*** THE DATA ***

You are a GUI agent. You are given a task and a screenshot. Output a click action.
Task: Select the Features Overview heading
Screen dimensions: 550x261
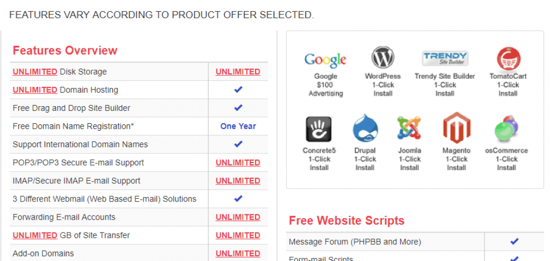click(x=65, y=50)
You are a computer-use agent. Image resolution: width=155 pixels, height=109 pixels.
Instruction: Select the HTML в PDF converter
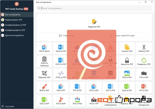(x=61, y=75)
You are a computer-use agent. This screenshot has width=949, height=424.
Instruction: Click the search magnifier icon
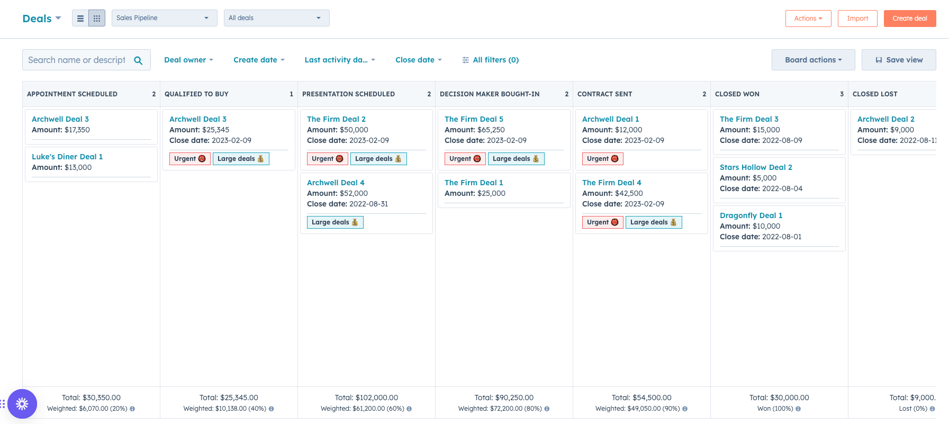(x=138, y=60)
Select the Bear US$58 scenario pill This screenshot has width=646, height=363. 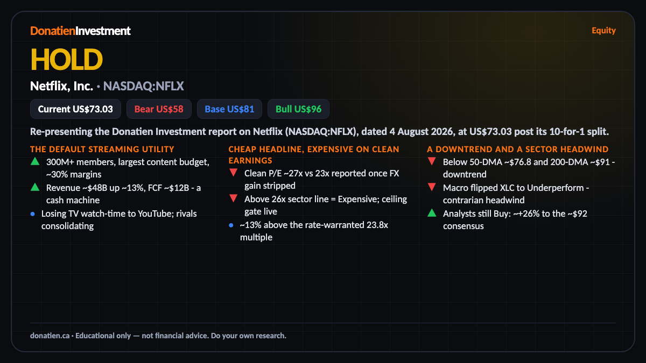coord(159,109)
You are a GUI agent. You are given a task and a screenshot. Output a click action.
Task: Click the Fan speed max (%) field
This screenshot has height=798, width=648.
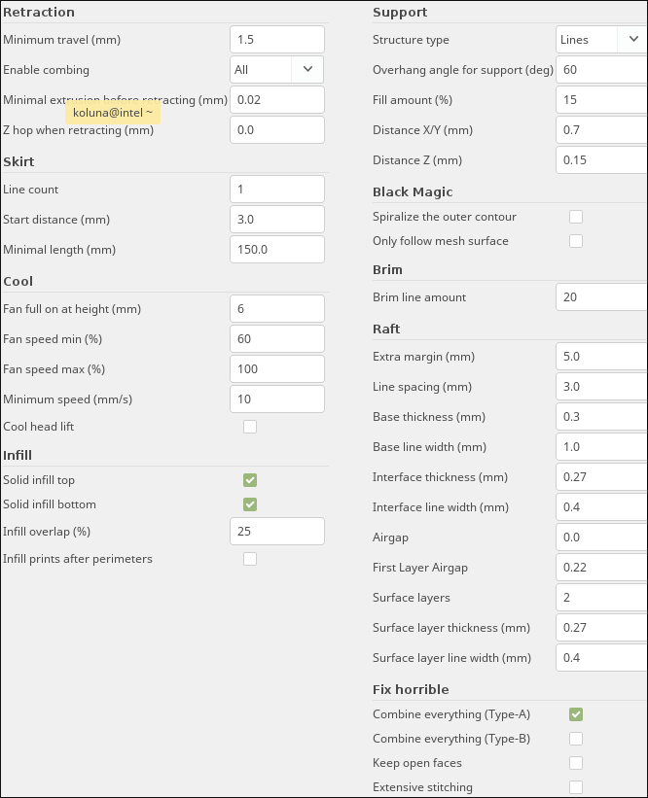pyautogui.click(x=277, y=369)
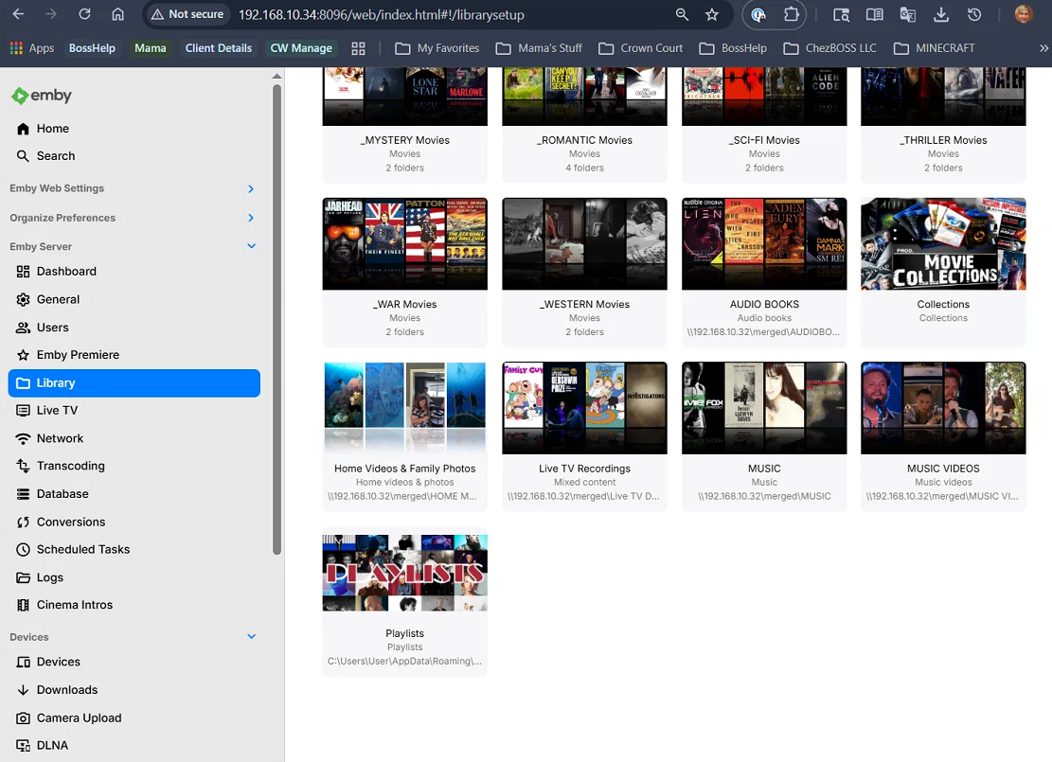
Task: Open Dashboard from the sidebar
Action: (x=66, y=272)
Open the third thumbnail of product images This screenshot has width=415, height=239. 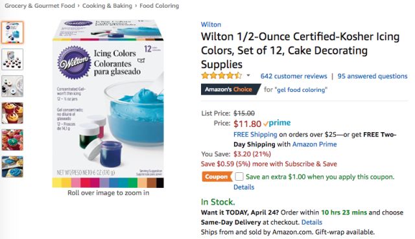[x=12, y=86]
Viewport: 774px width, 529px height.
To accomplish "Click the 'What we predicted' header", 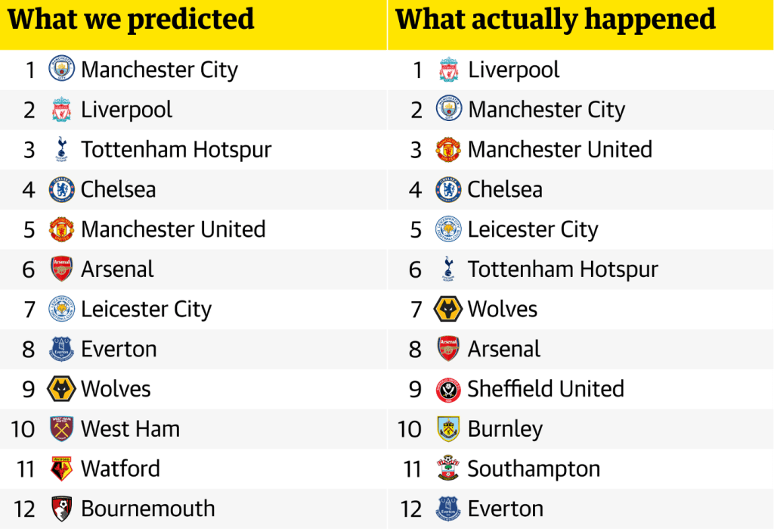I will [x=132, y=19].
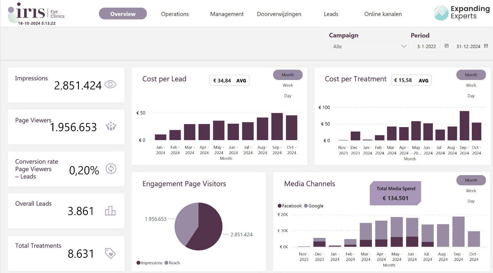Expand the Campaign dropdown showing Alle
This screenshot has width=493, height=273.
(x=403, y=46)
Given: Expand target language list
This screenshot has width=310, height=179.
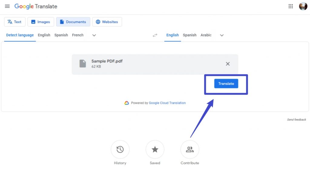Looking at the screenshot, I should tap(222, 35).
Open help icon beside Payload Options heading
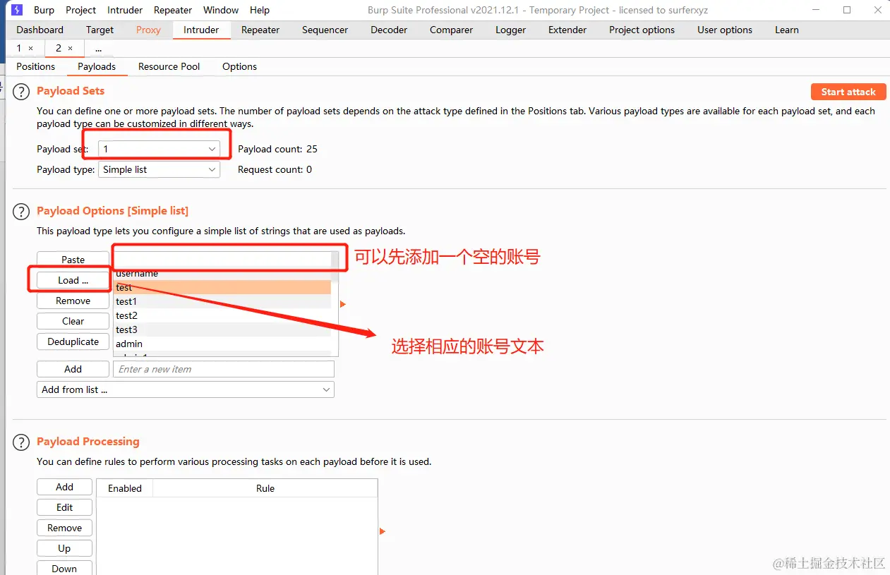The width and height of the screenshot is (890, 575). [x=20, y=211]
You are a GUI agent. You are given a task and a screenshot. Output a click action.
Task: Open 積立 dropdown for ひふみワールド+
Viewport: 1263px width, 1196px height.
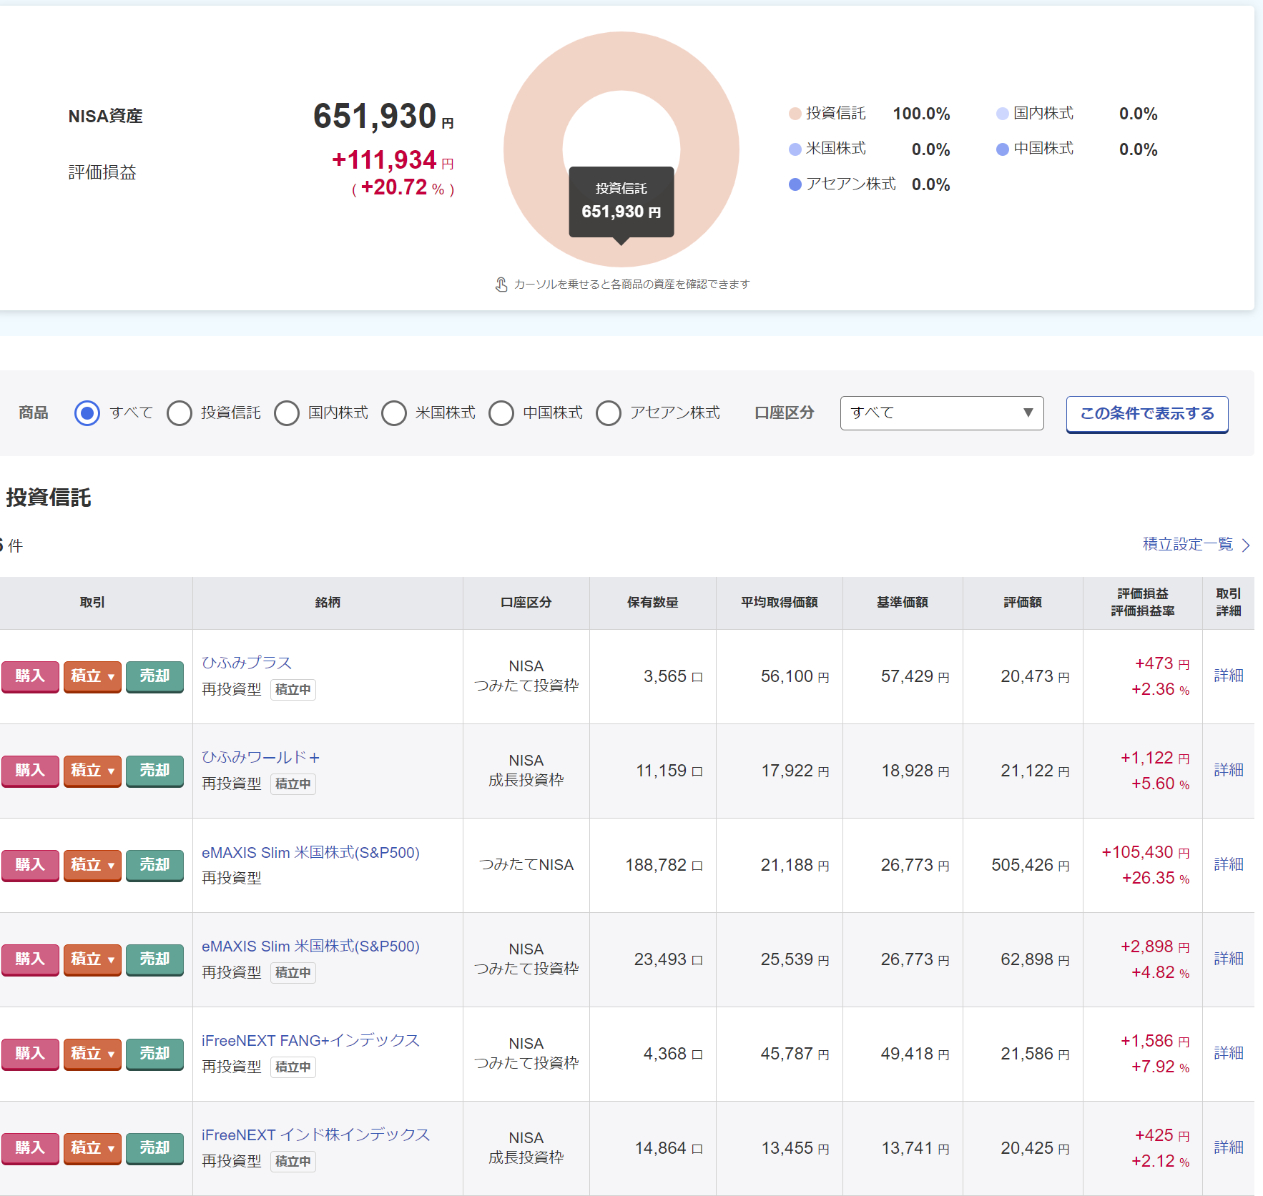(x=92, y=771)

*** End of THE DATA ***

Copy each line above that contains the word "computer".

You are a computer-use agent. Image resolution: width=155 pixels, height=109 pixels.
You are a computer-use agent. This screenshot has width=949, height=424.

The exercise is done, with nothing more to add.